She told them. Robespierre. De Bruin. Tracking him as the mole. Holding back on Arrowhead and Warzer and Karbala.
“Stupid. You’re lying,” the MOIS man said. “Whatever military action they take, we’ll be ready. They’re walking into a trap. And even if they did smash some Revolutionary Guards’ forces, what’s to stop us from sending more forces and arms the very next day?”
“I don’t know,” she whimpered. “Please, no more. I’m just an ops officer. Please. Please.”
The MOIS man leaned close. His face would be the last thing she would ever see, she thought. Even if she lived, she would never forget it.
“You’re lying, Jane Meyerhof. We both know it, don’t we?”
He signaled to the others to waterboard her again.
“No—” she wailed, then, even before they poured the water, gagged as they put the cloth over her face.
This time, she told them almost everything.
“It’s a trap. Predator drones and Apache helicopters will take care of any resistance. But that’s not the point,” she gasped, barely coherent.
“Tell me and I’ll stop,” the MOIS man said. “Truly, I take no pleasure.
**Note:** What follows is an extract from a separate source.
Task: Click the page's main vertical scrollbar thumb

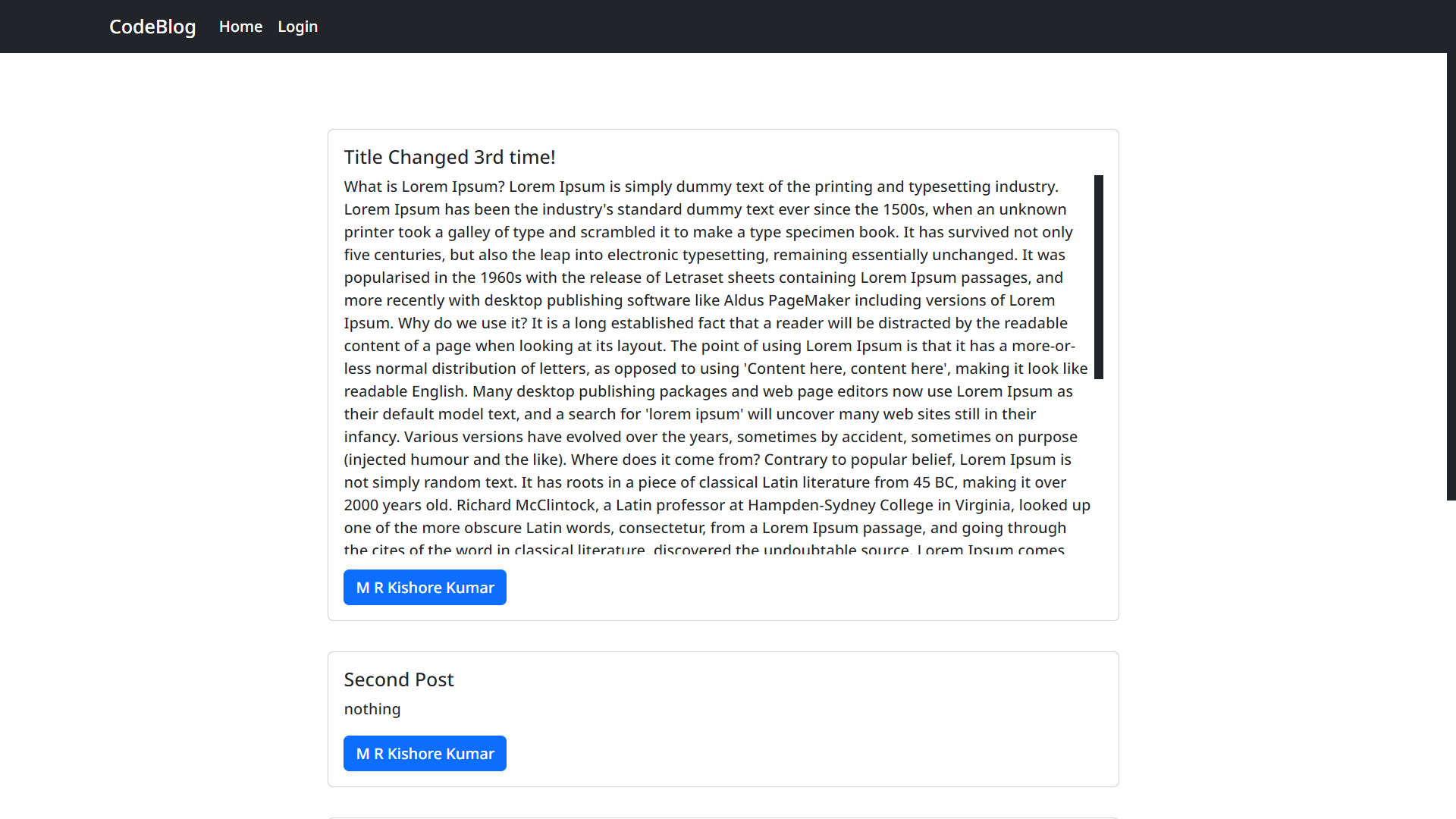Action: tap(1451, 277)
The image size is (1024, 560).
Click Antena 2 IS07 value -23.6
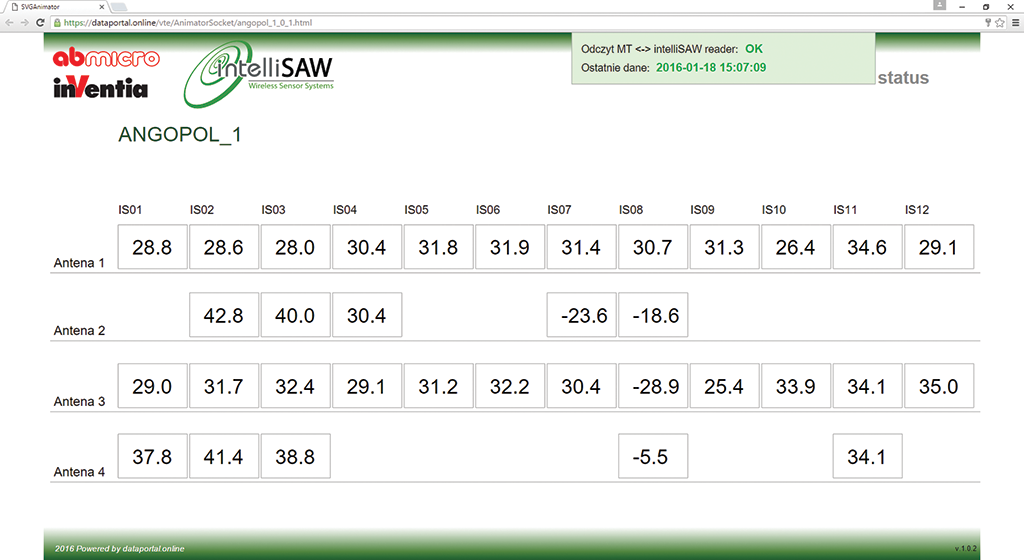click(x=581, y=315)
Khahesh mikonam, Jane.” Please, tell them anything. Just don’t say “Carrie.”
“No more,” she moaned. “I can’t any more. Please.”
“Say it. Just say it and we’re done.”
“Baquba. They’ll prove it was Revolutionary Guards, Iranians killing Americans,” she sobbed. “We don’t care about Iraq. It’s about Iran’s nuclear program. An excuse to attack your facilities. Not just Arak. Not just Natanz. We know about Fordow. And why it’s near Qom. We know the name ‘Fordow’ is sacred to you, like ‘Gettysburg’ for Americans. Because of all the casualties during your ‘Sacred Defense Era,’ the Iran-Iraq War. Putting your centrifuges there is no accident. Fordow is holy to you. And it’s linked to Qom and the coming of the Twelfth Imam. The Mahdi, destroyer of infidels. We understand. We get it!” she cried.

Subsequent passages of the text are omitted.